• _Data supplied_
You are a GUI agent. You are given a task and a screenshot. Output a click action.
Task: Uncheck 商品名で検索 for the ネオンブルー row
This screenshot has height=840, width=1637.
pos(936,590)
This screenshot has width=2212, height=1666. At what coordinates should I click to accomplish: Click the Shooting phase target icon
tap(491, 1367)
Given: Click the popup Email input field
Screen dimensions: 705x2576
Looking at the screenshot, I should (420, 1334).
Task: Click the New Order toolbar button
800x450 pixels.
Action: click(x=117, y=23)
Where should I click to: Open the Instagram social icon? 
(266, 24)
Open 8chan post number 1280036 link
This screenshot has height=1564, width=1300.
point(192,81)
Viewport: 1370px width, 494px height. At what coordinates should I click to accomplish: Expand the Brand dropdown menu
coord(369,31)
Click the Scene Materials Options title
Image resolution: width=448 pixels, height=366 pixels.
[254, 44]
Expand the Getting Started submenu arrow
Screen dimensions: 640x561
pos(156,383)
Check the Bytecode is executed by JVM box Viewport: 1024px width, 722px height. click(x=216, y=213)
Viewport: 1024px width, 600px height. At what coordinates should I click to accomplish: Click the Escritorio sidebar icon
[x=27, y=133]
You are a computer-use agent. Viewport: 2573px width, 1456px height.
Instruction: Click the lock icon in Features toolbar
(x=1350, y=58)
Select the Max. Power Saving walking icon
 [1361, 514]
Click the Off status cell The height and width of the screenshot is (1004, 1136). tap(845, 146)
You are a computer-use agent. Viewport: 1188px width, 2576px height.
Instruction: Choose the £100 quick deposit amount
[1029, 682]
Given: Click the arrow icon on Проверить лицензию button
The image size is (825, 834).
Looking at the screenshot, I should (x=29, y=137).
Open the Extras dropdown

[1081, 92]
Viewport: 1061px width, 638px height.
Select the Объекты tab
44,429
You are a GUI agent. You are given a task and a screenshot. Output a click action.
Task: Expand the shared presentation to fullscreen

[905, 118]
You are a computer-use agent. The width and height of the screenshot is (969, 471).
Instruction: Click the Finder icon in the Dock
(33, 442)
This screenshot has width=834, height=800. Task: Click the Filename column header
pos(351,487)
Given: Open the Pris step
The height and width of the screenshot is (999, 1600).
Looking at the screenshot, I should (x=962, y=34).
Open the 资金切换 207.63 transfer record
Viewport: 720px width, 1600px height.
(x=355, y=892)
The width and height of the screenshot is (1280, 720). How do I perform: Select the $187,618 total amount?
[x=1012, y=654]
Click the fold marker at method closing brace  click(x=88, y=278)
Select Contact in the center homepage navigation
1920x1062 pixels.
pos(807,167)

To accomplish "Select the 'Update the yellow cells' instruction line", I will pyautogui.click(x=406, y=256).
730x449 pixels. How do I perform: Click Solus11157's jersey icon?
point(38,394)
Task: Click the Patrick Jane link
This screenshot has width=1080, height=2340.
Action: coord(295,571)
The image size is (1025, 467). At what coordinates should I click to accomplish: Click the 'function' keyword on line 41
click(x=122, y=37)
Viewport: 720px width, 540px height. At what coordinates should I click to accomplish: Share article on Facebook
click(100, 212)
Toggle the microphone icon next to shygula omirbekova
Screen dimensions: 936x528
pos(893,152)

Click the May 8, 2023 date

• _Problem to work on_
Reproduce the material in full, keeping every line exactly as given.

• _Result of the task_
You are a GUI agent. You are given a task and a screenshot. Output a click action.
Task: Uncheck 商品名で検索 for the ネオンブルー row
This screenshot has height=840, width=1637.
pos(936,590)
This screenshot has width=2212, height=1666. At what coordinates should I click to accomplish: Click the Shooting phase target icon
tap(491, 1367)
Given: Click the popup Email input field
Screen dimensions: 705x2576
Looking at the screenshot, I should (420, 1334).
Task: Click the New Order toolbar button
800x450 pixels.
Action: click(x=117, y=23)
Where should I click to: Open the Instagram social icon? 
(266, 24)
Open 8chan post number 1280036 link
This screenshot has height=1564, width=1300.
point(192,81)
Viewport: 1370px width, 494px height. At what coordinates should I click to accomplish: Expand the Brand dropdown menu
coord(369,31)
Click the Scene Materials Options title
Image resolution: width=448 pixels, height=366 pixels.
[254, 44]
Expand the Getting Started submenu arrow
Screen dimensions: 640x561
pos(156,383)
Check the Bytecode is executed by JVM box Viewport: 1024px width, 722px height. click(x=216, y=213)
Viewport: 1024px width, 600px height. At what coordinates should I click to accomplish: Click the Escritorio sidebar icon
[x=27, y=133]
You are a computer-use agent. Viewport: 2573px width, 1456px height.
Instruction: Click the lock icon in Features toolbar
(x=1350, y=58)
Select the Max. Power Saving walking icon
 [1361, 514]
Click the Off status cell The height and width of the screenshot is (1004, 1136). tap(845, 146)
You are a computer-use agent. Viewport: 1188px width, 2576px height.
Instruction: Choose the £100 quick deposit amount
[1029, 682]
Given: Click the arrow icon on Проверить лицензию button
The image size is (825, 834).
Looking at the screenshot, I should (x=29, y=137).
Open the Extras dropdown

[1081, 92]
Viewport: 1061px width, 638px height.
Select the Объекты tab
44,429
You are a GUI agent. You are given a task and a screenshot. Output a click action.
Task: Expand the shared presentation to fullscreen

[905, 118]
You are a computer-use agent. The width and height of the screenshot is (969, 471).
Instruction: Click the Finder icon in the Dock
(33, 442)
This screenshot has width=834, height=800. Task: Click the Filename column header
pos(351,487)
Given: Open the Pris step
The height and width of the screenshot is (999, 1600).
Looking at the screenshot, I should (x=962, y=34).
Open the 资金切换 207.63 transfer record
Viewport: 720px width, 1600px height.
(x=355, y=892)
The width and height of the screenshot is (1280, 720). How do I perform: Select the $187,618 total amount?
[x=1012, y=654]
Click the fold marker at method closing brace  click(x=88, y=278)
Select Contact in the center homepage navigation
1920x1062 pixels.
pos(807,167)

To accomplish "Select the 'Update the yellow cells' instruction line", I will pyautogui.click(x=406, y=256).
730x449 pixels. How do I perform: Click Solus11157's jersey icon?
point(38,394)
Task: Click the Patrick Jane link
This screenshot has width=1080, height=2340.
Action: coord(295,571)
The image size is (1025, 467). At what coordinates should I click to accomplish: Click the 'function' keyword on line 41
click(x=122, y=37)
Viewport: 720px width, 540px height. At what coordinates should I click to accomplish: Share article on Facebook
click(100, 212)
Toggle the microphone icon next to shygula omirbekova
Screen dimensions: 936x528
pos(893,152)

Click the May 8, 2023 date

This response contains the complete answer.